Convenção inédita estabelece diretrizes globais para proteger trabalhadores de aplicativos, reforça direitos coletivos e impõe limites ao uso de algoritmos pelas empresas

Por Gazeta do Paraná

OIT aprova primeira norma internacional para garantir trabalho decente em plataformas digitais Créditos: Agência Brasil

A Organização Internacional do Trabalho (OIT) aprovou nesta semana a primeira norma internacional voltada especificamente à proteção de trabalhadores que atuam por meio de plataformas digitais, como aplicativos de transporte, entrega e prestação de serviços. A decisão foi tomada durante a 114ª Conferência Internacional do Trabalho, realizada em Genebra, e é considerada um marco histórico na regulamentação das novas formas de trabalho mediadas pela tecnologia.

O novo instrumento internacional busca garantir condições de trabalho decentes para milhões de trabalhadores que hoje atuam em plataformas digitais em diferentes países. Entre os principais pontos estão a proteção dos direitos fundamentais do trabalho, a liberdade sindical, o direito à negociação coletiva, a transparência nos sistemas algorítmicos utilizados pelas empresas e o combate à discriminação automatizada.

A aprovação representa a conclusão de um processo de debates iniciado pela OIT em 2022, quando a organização passou a discutir a necessidade de criar uma regulamentação internacional para um setor que cresce rapidamente em todo o mundo, mas que frequentemente opera em zonas cinzentas da legislação trabalhista.

Atualmente, plataformas digitais controlam grande parte da atividade laboral por meio de algoritmos que distribuem tarefas, definem remunerações, avaliam desempenho e até determinam o desligamento de trabalhadores. Segundo especialistas, esse modelo permitiu, em muitos casos, a flexibilização de direitos historicamente garantidos pelas legislações nacionais.

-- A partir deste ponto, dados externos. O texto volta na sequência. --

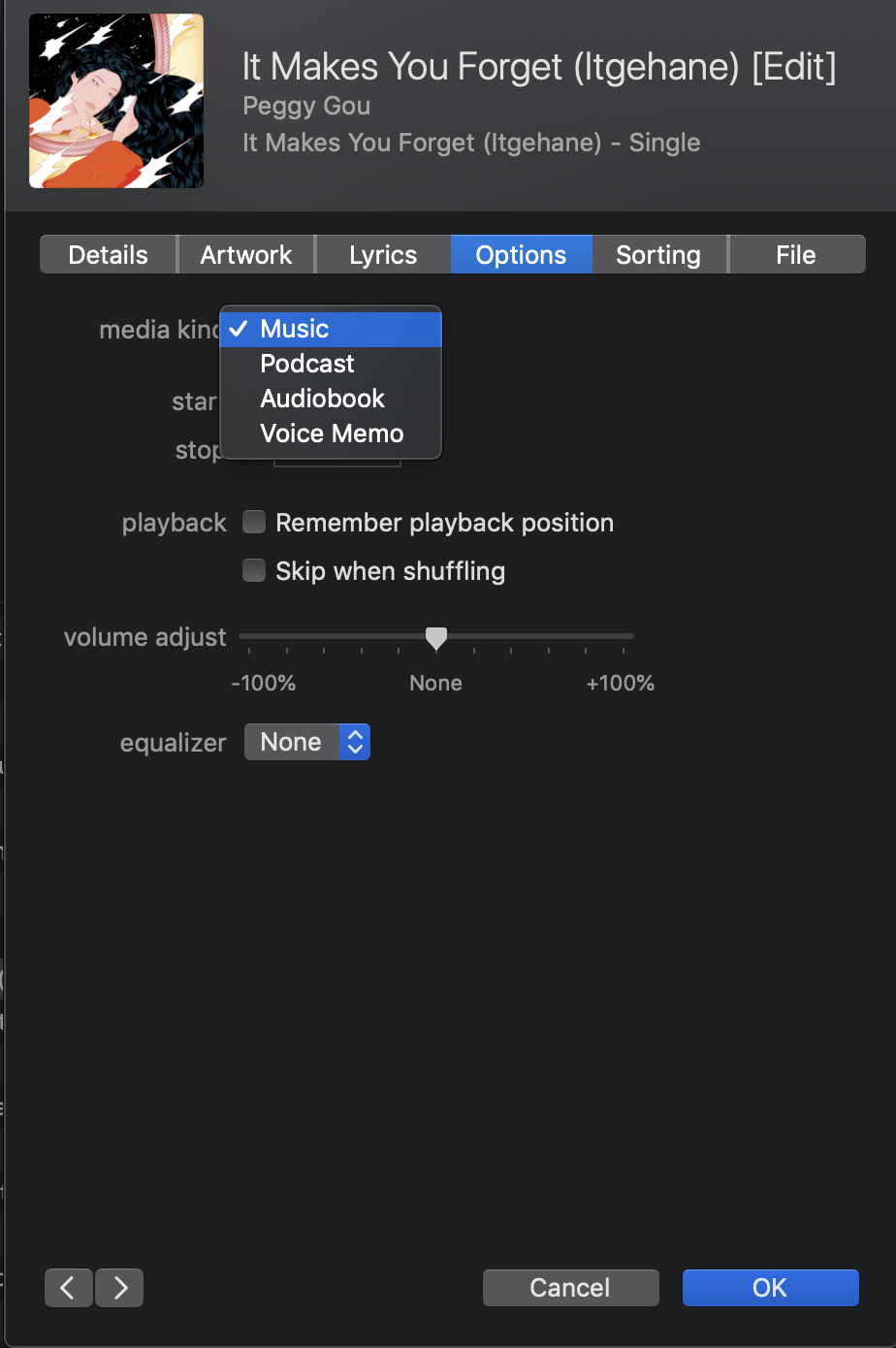Open the Artwork tab
Screen dimensions: 896x1348
click(x=246, y=255)
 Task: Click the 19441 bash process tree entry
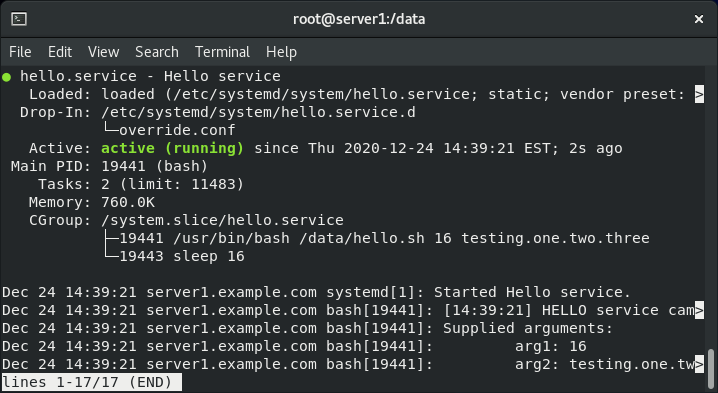pyautogui.click(x=384, y=238)
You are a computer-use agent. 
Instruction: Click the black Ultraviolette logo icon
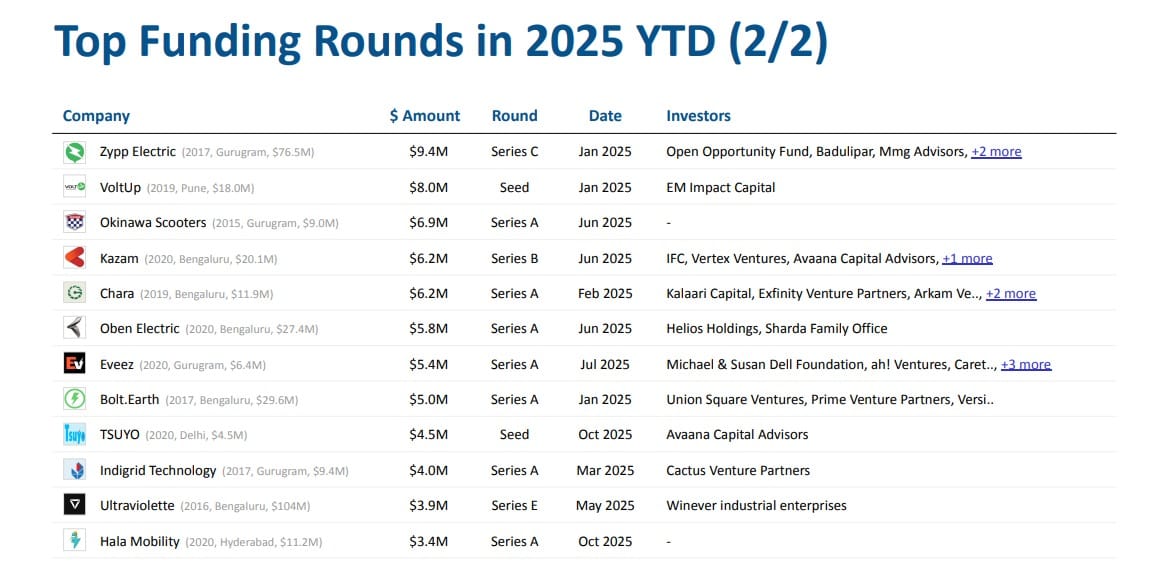click(x=74, y=505)

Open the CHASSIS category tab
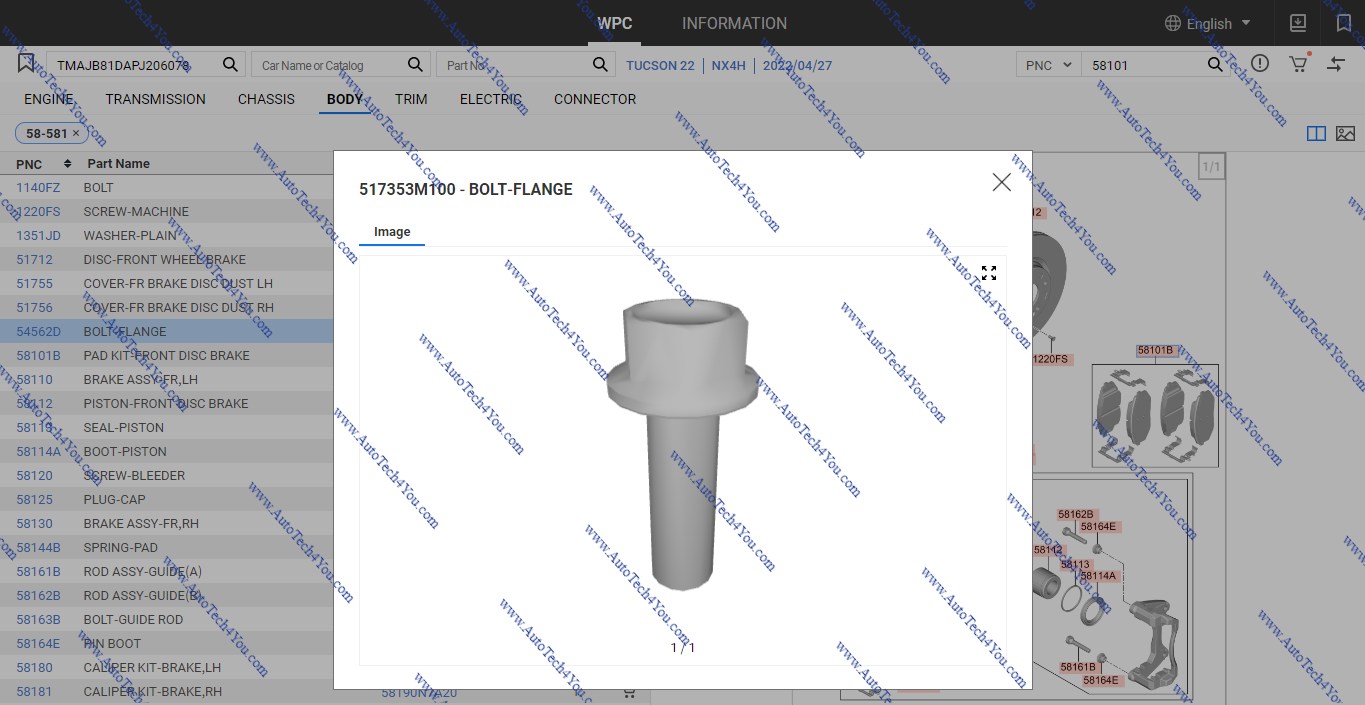click(x=266, y=99)
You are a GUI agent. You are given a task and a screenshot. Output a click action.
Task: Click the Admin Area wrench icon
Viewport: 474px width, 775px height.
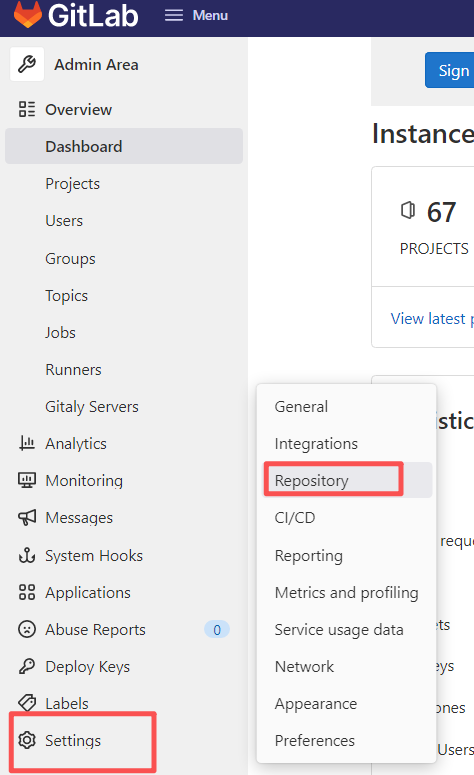point(27,64)
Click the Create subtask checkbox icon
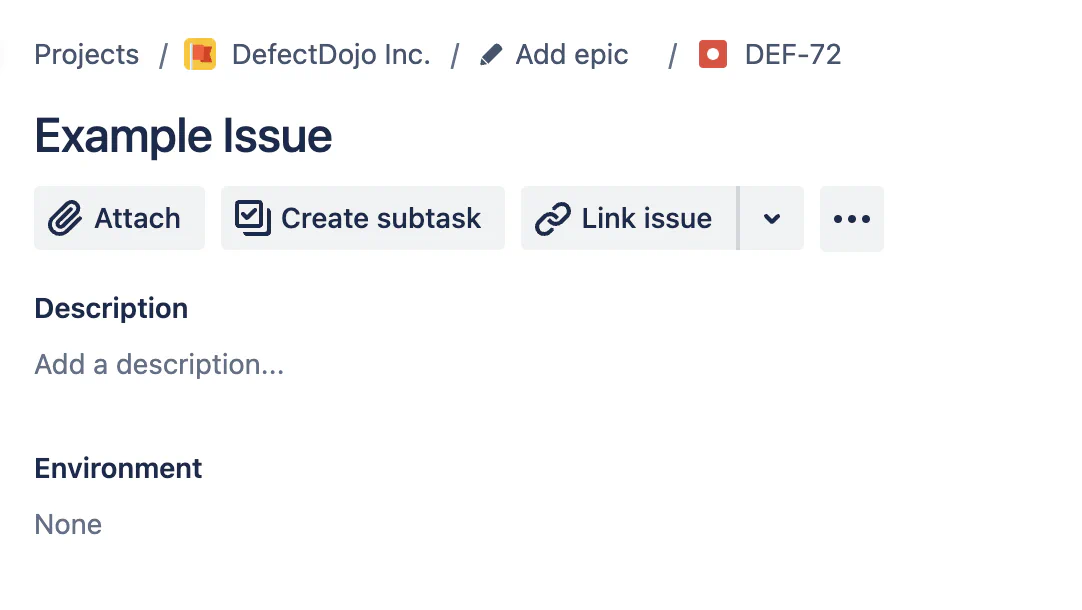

A nova convenção estabelece que os países-membros deverão adotar medidas para assegurar que trabalhadores de plataformas tenham acesso a direitos fundamentais reconhecidos internacionalmente. O texto também determina que as empresas informem de forma transparente como funcionam os sistemas automatizados que influenciam decisões relacionadas ao trabalho, incluindo mecanismos de monitoramento, avaliação e distribuição de serviços.

Outro aspecto considerado inovador é a abrangência da norma. A convenção prevê proteção para trabalhadores vinculados às plataformas independentemente da forma jurídica de contratação adotada em cada país. Isso significa que tanto empregados formais quanto trabalhadores classificados como autônomos poderão ser alcançados pelas garantias previstas na nova regulamentação internacional.

As negociações envolveram representantes de governos, empregadores e trabalhadores dos 187 países integrantes da OIT. O consenso foi construído após intensas discussões sobre temas como remuneração, segurança e saúde no trabalho, proteção de dados, transparência algorítmica e direito à organização coletiva.

Para entidades sindicais e organizações de defesa dos trabalhadores, a aprovação da convenção representa um avanço significativo diante da expansão global da chamada “economia de plataformas”. Segundo estimativas da própria OIT, milhões de pessoas dependem atualmente de aplicativos para gerar renda, muitas vezes sem acesso a proteção social, férias remuneradas, previdência ou mecanismos eficazes de contestação de decisões tomadas por sistemas automatizados.

Embora a norma tenha sido aprovada no âmbito internacional, sua aplicação prática dependerá da ratificação pelos países-membros e da incorporação das diretrizes às legislações nacionais. Ainda assim, especialistas avaliam que a decisão cria um novo parâmetro global para o debate sobre direitos trabalhistas na era digital e aumenta a pressão sobre governos e empresas para adaptar suas regras às transformações do mercado de trabalho.

A aprovação da convenção ocorre em um momento em que diversos países discutem modelos de regulamentação para trabalhadores de aplicativos. No Brasil, o tema tem sido alvo de debates entre governo, empresas, sindicatos e representantes dos próprios trabalhadores, especialmente nos setores de transporte e entrega. A nova norma da OIT tende a influenciar diretamente essas discussões nos próximos anos.